The Danish film industry is a small but segmented industry, with a surplus supply of qualified film freelance workers, who are hired when needed and matched for project-specific skills instead of company-specific skills (Bielby and Bielby, 1999). On many projects entire team constellations from prior movies are hired, in so called semi-permanent work relations (Blair, 2003) or project networks (Burt, 2004). Despite these social structures organizing the work, changes arise due to unavailability, or desire for renewal and innovative expressions, and often results in new team constellations being established (Stjerne and Svejenova, 2016; Mathieu and Stjerne, 2012).

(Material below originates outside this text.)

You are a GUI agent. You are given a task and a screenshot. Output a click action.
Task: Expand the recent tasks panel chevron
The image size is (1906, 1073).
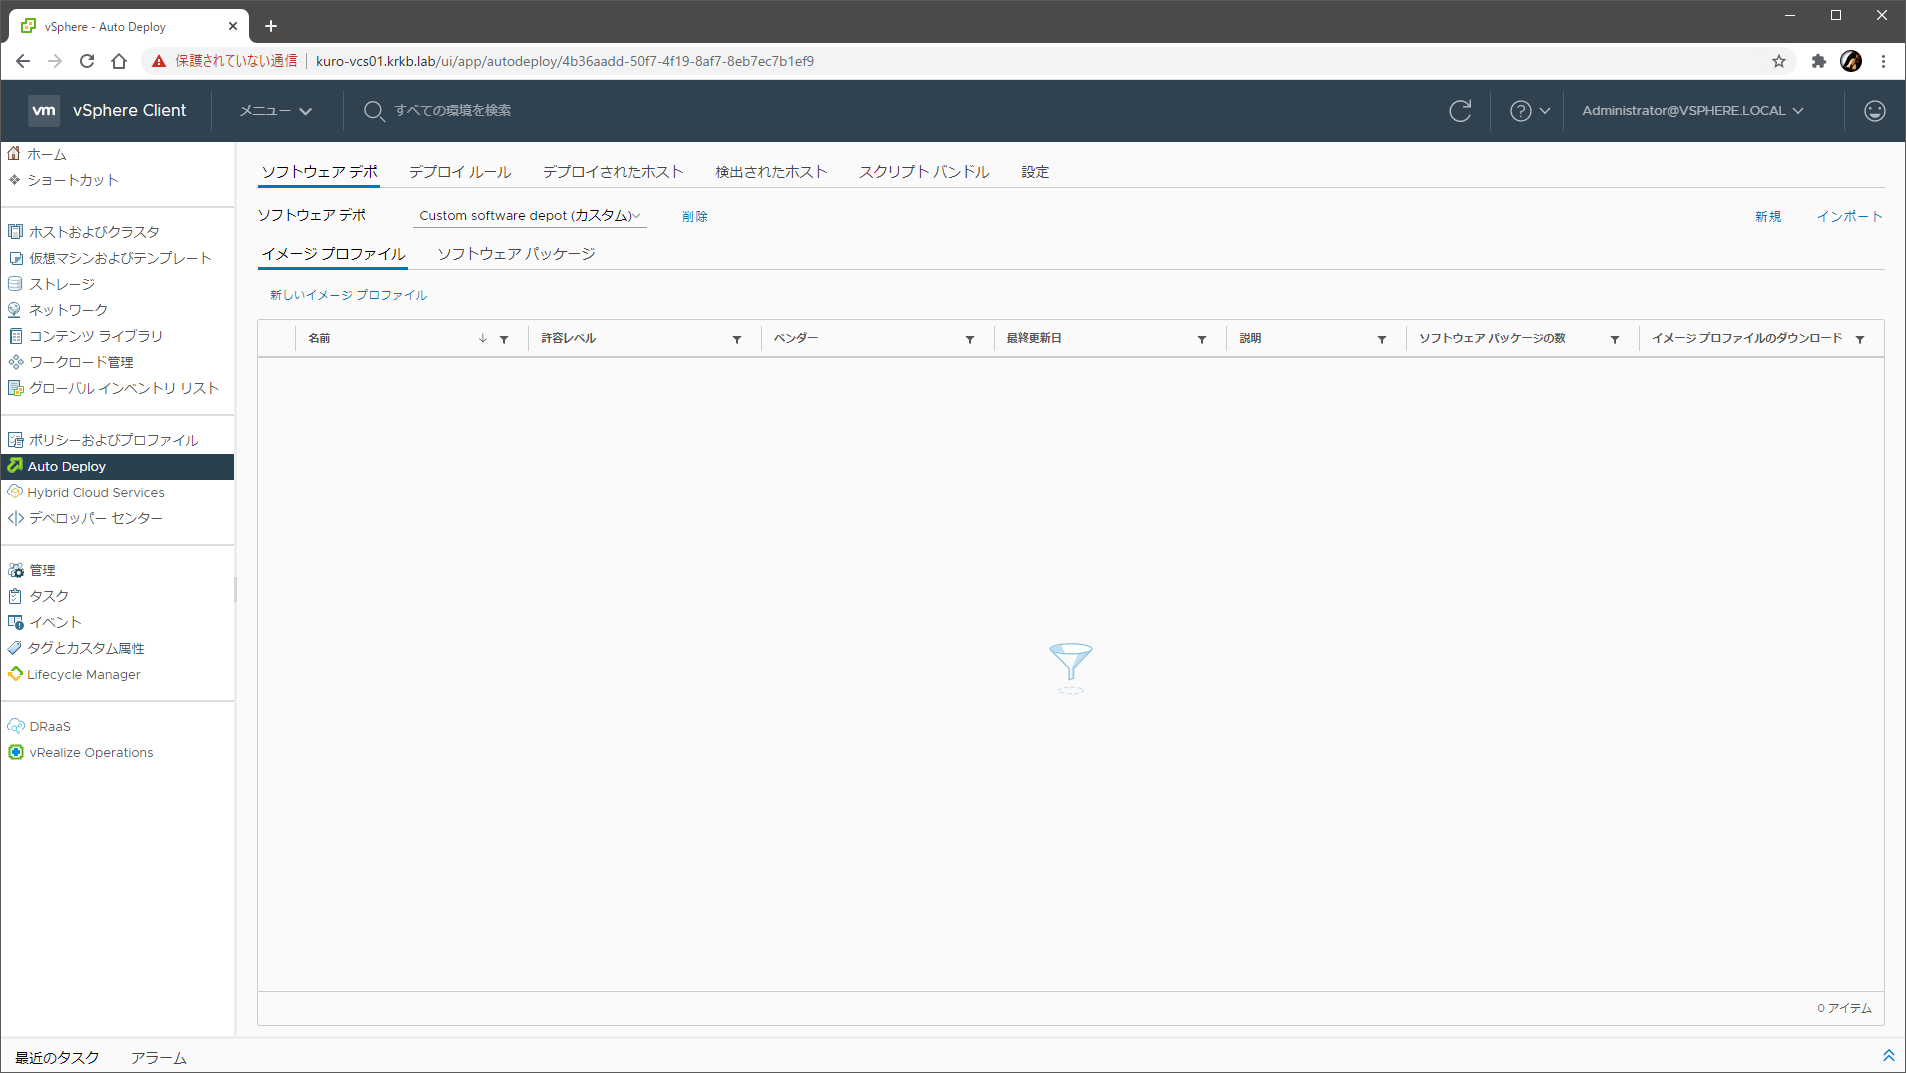(1888, 1056)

In the Danish film industry, recruitment is an informal process with no formal job advertisements or job applications in the traditional sense. It is based on informal social networks, wherein people are recommended through word of mouth (Blair, 2003; Jones, 1996). This makes reputation essential in selection, as indicated by the film industry’s well-known saying: ‘you are only as good as your last production’ (Blair, 2001). At the Danish Film Institute, there is a book that includes the names, phone numbers and addresses of all film workers sorted by professions. This can also be found on the home page of the Danish Film Institute and the International Movie Data Base (IMDB), which makes it easy to track down and contact all film workers in the Danish film industry when needed. It also allows an overview of which film projects people have worked on, indicating work experience and with whom they collaborate, indicating their taste community (Mathieu and Stjerne, 2012) which can vaguely indicate if that person could fit to the project.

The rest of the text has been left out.